Omega 3 is an essential fatty acid that plays a major role in improving your menopausal transition and also your general health. (Essential means you must consume this ingredient in your diet, as your body can not manufacture it.)



There are 3 forms of Omega 3

  • ALA - alpha linolenic acid
  • EPA - eicosapentaenoic acid
  • DHA - docosahexaenoic acid


ALA is sourced from plants eg flaxseeds, seabuckthorn, soybeans, canola, chia seeds, walnuts. It may have a cardioprotective effect and a cancer preventative effect (breast and colorectal) but its main benefit is its ability to be converted to EPA or DHA in the right conditions.  This is limited by many standard things at this stage of life like:

  • Excess Omega 6
  • A deficiency of co-factors like Vitamin B3, Vitamin B6, Vitamin C, Zinc, and Magnesium
  • The presence of trans-fatty acids (deep-fried and man-made fats)
  • Alcohol
  • Excess insulin
  • Lack of estrogen


EPA and DHA are found in animal products  (fish, krill, grass feed beef) and in some species of algae.

Benefits of EPA and DHA:

  • EPA may reduce the frequency of hot flushes (but may not change the intensity)
  • they may reduce menstrual pain by reducing the inflammatory prostaglandins that cause cramping like pain
  • may help reduce vaginal dryness
  • its need for the development of a healthy phospholipid membrane, every cell in your body need this to allow nutrition into the cell and expel toxins out
  • energy production
  • production of signaling molecules within the body
  • insulation of your nerves
  • it maintains the elasticity of the arteries, reduces blood pressure, prevents blood clots, stabilises heart rhythm, helps maintain a healthy heart and cardiovascular system
  • reduces inflammation in your joints and may help increase joint mobility
  • reduces inflammation in your brain, can help to improve moods and cognition. It may also reduce symptoms of ADHD
  • may play a role in weight management
  • may have a cancer-protective effect against breast and colorectal cancer
  • may help improve respiration especially in inflammatory conditions like asthma and cystic fibrosis
  • may help prevent or delay the progression of age-related macular degeneration, as DHA is a structural component in the retina and EPA reduces retinal inflammation
  • may reduce and relieve dry eye syndrome


Omega 3 and Omega 6 work in opposition to each other in the body. While Omega 3 is anti-inflammatory, Omega 6 is pro-inflammatory. Omega 3 reduces blood clots and Omega 6 encourages blood clot formations.
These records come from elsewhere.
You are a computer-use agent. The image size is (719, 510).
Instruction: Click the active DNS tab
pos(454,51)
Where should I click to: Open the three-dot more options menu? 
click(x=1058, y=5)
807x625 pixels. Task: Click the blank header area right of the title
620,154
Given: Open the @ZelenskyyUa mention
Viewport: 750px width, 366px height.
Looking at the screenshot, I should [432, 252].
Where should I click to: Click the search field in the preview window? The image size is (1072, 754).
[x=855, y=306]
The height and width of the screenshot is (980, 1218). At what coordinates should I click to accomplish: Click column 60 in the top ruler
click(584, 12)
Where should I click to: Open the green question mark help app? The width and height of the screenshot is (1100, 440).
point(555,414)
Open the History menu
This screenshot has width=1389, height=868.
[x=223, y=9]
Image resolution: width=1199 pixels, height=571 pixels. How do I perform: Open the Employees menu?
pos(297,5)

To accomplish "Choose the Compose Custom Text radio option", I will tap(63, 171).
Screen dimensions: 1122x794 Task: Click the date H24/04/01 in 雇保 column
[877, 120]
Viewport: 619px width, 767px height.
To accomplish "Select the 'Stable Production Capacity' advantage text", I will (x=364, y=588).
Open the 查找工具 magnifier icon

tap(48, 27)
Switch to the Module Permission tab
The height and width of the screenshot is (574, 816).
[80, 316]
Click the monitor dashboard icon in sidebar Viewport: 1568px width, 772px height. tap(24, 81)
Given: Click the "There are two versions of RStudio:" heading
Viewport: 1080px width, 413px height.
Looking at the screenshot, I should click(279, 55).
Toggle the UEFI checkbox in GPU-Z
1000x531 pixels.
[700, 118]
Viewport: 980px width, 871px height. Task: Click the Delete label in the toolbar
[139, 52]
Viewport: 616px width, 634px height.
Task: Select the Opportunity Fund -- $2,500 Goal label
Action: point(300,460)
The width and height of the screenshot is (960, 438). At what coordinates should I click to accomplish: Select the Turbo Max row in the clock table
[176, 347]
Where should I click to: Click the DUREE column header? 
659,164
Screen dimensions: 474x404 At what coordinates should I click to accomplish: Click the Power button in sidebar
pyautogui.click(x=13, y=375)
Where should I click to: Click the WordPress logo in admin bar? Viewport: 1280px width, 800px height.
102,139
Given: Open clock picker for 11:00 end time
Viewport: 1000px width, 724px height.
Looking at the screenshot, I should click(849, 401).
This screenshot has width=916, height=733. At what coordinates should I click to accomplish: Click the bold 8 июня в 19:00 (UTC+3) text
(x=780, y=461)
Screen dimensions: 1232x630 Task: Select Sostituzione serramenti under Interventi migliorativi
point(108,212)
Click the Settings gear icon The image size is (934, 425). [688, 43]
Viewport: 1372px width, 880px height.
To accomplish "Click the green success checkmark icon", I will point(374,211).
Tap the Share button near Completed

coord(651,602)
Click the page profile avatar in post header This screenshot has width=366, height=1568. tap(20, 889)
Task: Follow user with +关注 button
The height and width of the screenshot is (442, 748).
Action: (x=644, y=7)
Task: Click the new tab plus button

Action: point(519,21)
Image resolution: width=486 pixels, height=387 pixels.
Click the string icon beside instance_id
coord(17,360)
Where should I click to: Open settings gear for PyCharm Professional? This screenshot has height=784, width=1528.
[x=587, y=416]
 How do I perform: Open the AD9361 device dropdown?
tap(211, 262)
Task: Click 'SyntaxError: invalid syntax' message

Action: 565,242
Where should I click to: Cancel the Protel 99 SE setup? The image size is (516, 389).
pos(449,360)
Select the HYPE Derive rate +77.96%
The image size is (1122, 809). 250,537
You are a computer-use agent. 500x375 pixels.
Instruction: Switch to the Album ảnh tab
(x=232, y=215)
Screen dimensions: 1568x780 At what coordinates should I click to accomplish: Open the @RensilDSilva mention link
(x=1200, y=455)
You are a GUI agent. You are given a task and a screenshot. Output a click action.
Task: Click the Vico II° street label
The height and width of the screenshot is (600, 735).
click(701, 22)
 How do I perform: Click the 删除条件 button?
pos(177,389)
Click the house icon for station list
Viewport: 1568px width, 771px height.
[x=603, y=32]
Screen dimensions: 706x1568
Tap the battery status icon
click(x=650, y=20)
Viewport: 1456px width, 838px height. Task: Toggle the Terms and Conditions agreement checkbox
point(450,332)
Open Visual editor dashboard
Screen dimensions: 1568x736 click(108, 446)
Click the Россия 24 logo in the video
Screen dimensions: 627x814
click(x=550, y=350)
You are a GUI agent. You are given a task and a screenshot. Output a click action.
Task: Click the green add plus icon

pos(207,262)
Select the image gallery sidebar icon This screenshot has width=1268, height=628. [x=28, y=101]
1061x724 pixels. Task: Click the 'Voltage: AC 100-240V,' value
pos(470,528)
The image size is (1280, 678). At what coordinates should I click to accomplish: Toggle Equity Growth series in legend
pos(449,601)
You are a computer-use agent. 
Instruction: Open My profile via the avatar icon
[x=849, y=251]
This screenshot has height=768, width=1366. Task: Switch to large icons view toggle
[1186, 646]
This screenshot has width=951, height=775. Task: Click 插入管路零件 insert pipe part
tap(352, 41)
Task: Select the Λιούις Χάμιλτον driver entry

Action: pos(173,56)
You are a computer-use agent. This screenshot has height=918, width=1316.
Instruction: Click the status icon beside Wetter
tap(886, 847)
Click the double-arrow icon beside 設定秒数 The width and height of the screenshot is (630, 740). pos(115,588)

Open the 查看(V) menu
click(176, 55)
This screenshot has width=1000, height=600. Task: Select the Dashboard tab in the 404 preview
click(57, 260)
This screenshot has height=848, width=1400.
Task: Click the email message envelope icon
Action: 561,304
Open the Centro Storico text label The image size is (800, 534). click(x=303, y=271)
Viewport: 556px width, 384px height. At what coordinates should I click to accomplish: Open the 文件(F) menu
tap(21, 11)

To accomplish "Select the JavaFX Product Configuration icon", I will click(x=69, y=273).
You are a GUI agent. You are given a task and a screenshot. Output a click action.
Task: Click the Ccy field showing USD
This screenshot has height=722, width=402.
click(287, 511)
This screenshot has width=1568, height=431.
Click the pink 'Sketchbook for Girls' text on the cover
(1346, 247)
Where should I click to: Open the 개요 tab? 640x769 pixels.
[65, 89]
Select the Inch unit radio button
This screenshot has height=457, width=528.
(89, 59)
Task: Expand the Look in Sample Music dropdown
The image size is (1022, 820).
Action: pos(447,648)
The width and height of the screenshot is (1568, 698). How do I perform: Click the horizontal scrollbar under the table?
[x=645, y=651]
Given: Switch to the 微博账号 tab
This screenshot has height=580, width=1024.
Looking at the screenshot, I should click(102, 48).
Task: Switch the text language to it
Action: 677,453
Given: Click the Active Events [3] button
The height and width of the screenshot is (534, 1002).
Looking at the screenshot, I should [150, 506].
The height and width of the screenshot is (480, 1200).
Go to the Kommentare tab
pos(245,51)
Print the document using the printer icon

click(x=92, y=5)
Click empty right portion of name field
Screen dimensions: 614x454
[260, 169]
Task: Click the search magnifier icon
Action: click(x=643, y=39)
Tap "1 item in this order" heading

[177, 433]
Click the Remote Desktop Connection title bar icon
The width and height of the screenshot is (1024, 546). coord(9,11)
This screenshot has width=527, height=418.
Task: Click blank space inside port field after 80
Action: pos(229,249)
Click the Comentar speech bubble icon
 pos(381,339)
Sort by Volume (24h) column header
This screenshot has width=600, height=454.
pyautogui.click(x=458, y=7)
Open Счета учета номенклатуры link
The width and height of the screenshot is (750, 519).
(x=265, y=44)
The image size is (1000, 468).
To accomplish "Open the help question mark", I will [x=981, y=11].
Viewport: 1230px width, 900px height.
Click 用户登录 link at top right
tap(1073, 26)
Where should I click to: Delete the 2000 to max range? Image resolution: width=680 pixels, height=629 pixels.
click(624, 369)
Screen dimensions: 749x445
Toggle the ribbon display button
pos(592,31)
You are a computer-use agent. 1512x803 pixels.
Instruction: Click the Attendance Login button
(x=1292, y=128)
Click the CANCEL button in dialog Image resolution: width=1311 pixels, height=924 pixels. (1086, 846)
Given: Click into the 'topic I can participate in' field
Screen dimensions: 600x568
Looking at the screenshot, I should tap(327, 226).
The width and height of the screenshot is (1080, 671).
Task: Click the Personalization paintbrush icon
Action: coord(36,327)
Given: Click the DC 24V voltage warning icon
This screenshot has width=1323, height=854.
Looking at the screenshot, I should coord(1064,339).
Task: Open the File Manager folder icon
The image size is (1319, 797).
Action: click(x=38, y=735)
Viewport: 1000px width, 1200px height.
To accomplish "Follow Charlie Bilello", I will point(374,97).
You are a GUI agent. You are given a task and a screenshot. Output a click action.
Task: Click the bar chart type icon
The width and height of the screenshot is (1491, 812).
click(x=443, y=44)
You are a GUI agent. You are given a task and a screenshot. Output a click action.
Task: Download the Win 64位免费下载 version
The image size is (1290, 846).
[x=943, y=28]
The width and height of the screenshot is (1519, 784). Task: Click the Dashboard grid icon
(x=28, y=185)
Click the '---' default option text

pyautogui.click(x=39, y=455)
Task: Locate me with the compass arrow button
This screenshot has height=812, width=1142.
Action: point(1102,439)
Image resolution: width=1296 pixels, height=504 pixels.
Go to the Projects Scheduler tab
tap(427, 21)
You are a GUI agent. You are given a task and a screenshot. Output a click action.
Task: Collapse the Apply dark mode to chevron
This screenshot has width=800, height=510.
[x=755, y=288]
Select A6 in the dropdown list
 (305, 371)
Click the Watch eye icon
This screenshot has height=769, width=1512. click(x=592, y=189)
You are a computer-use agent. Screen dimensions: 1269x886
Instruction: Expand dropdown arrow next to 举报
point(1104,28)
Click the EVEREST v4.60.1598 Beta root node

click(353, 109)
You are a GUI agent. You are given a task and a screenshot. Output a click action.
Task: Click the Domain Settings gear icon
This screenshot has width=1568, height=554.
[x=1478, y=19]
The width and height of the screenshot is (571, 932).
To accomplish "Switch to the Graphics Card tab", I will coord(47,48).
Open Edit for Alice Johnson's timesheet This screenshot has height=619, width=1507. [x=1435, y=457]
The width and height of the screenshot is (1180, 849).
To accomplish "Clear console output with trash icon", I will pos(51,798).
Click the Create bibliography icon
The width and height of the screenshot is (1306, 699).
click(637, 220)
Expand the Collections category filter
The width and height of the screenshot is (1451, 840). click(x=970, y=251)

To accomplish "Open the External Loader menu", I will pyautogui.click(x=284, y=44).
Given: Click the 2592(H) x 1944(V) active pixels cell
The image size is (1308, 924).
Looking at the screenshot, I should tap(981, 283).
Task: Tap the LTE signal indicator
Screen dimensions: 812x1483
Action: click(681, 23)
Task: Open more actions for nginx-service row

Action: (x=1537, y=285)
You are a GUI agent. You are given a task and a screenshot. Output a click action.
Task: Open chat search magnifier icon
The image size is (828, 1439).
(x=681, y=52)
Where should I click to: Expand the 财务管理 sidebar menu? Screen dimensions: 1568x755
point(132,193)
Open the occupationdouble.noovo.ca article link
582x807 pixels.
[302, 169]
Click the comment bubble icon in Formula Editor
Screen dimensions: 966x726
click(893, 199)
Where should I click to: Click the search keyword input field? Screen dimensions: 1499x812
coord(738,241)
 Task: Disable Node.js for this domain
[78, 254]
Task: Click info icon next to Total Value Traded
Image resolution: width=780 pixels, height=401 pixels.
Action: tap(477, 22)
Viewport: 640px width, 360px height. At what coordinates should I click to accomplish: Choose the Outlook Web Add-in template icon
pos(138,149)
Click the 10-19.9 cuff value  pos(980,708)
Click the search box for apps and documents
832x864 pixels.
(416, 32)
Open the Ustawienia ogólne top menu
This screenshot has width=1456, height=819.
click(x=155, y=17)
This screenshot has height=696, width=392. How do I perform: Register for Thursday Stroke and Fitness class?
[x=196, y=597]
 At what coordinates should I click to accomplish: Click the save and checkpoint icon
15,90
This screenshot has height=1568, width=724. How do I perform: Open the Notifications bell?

Omega 6 is needed for wound healing, but in today's society, we have far too much Omega 6 and not enough Omega 3 and this is one of the reasons we have so many chronic inflammatory health conditions. 


Did you know you can test your Omega 3 to Omega 6 ratio? It's called a Holman test or an Omega index or Omega 3 to 6 ratio test.


WARNING with Omega 3 supplementation

  • If you are supplementing with oils, always take them with food.
  • Speak to your doctor first if you are taking blood-thinning medication such as warfarin.